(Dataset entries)
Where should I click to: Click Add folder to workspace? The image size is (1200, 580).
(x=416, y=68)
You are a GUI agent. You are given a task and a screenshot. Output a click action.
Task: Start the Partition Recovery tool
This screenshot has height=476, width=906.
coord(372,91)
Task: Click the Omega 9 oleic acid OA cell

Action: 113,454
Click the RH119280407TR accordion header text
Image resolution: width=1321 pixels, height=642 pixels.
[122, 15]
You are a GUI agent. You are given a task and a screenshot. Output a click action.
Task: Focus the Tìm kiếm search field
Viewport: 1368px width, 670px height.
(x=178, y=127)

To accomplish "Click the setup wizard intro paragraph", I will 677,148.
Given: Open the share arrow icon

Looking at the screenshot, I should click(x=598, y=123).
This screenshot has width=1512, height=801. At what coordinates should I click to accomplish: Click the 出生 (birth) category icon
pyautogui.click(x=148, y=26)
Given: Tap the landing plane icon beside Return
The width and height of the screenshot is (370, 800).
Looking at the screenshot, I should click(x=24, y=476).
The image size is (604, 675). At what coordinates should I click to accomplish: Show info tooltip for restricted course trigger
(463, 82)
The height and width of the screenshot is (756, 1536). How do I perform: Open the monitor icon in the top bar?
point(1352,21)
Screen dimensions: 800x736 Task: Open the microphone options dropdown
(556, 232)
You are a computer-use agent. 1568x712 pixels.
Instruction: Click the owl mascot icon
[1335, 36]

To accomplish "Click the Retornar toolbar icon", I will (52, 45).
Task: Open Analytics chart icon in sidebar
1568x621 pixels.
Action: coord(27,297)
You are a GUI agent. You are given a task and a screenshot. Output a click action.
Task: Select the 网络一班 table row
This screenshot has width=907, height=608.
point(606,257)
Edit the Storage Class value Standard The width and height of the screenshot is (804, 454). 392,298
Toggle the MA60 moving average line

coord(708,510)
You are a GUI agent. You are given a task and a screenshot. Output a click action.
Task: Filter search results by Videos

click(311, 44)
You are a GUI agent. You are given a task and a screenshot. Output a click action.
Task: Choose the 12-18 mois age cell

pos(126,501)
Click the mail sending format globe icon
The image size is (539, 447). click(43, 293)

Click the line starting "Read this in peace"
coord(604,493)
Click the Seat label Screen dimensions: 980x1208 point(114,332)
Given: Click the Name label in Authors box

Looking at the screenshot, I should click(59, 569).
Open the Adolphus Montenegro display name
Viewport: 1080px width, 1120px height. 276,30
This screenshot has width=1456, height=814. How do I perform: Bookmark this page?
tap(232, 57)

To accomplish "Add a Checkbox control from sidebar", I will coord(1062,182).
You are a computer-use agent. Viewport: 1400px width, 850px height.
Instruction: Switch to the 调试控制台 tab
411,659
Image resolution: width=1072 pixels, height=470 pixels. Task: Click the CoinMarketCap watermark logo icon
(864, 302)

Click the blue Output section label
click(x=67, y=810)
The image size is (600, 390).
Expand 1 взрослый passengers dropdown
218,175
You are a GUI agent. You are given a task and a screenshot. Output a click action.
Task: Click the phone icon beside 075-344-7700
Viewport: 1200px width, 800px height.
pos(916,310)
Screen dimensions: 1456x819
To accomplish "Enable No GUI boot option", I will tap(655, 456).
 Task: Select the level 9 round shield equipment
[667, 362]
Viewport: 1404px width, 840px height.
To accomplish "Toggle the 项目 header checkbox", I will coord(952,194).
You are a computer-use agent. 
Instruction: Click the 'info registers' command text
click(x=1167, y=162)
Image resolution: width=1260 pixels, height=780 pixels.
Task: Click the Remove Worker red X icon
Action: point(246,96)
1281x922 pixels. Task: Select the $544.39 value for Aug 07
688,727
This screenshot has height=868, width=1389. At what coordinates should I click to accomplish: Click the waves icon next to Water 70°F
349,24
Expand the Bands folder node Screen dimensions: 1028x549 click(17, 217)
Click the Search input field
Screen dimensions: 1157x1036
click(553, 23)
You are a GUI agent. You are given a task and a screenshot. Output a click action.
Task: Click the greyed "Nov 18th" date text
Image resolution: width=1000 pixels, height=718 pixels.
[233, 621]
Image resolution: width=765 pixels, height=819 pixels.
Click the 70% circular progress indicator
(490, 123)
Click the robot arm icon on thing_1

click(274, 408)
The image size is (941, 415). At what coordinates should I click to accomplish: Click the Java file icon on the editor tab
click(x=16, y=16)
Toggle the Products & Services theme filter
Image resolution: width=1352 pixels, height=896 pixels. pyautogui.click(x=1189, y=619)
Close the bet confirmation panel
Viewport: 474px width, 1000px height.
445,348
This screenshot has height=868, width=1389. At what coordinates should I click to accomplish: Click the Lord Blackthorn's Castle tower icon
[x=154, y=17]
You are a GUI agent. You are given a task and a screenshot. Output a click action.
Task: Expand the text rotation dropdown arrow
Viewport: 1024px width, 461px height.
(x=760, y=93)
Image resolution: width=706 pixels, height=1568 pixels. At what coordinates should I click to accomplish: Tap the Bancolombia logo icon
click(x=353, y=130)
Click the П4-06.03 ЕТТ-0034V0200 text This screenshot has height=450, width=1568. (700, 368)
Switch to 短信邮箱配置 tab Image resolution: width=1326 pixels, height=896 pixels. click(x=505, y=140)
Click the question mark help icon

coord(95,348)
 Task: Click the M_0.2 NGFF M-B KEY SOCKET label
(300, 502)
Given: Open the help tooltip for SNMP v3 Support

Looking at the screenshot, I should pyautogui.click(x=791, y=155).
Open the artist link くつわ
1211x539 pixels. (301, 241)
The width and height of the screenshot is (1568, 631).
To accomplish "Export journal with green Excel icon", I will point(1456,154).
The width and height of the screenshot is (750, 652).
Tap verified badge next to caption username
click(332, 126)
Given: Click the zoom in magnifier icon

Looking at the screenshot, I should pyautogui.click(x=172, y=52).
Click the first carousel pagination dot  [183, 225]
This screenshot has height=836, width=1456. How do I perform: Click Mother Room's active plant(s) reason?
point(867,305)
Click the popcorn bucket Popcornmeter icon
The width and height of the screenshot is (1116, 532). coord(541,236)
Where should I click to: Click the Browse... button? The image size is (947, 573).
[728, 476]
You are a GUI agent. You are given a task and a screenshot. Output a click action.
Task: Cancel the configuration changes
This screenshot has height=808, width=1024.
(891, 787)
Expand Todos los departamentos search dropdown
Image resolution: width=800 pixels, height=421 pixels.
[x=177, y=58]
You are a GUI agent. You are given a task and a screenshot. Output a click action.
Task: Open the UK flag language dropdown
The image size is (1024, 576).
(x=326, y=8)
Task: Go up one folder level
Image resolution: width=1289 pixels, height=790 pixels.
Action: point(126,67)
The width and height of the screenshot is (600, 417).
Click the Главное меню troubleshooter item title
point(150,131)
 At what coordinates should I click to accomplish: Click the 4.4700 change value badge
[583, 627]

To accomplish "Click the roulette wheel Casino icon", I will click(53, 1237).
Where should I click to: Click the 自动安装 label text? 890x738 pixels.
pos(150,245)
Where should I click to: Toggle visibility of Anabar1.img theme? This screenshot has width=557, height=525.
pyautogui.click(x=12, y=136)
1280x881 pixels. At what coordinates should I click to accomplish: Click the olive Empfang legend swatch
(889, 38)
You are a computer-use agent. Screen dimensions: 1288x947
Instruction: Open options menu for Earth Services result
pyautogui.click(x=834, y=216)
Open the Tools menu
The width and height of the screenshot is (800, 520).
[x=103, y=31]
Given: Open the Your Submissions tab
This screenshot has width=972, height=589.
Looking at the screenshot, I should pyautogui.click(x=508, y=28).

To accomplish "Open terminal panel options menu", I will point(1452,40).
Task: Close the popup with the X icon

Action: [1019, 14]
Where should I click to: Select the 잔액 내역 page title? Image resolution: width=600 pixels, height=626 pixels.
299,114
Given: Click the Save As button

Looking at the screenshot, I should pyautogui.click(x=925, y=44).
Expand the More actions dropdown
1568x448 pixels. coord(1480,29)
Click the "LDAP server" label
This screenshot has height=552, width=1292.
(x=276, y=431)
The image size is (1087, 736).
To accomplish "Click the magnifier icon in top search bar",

- _EXERCISE GOAL_
Only one stretch of the records above is wanted: the lines between the one holding "The height and" and the one holding "Task: Open Analytics chart icon in sidebar", inclusive, reproduced exactly.

- _COMPLETED TASK_
The height and width of the screenshot is (756, 1536). How do I perform: Open the monitor icon in the top bar?
point(1352,21)
Screen dimensions: 800x736 Task: Open the microphone options dropdown
(556, 232)
You are a computer-use agent. 1568x712 pixels.
Instruction: Click the owl mascot icon
[1335, 36]

To accomplish "Click the Retornar toolbar icon", I will (52, 45).
Task: Open Analytics chart icon in sidebar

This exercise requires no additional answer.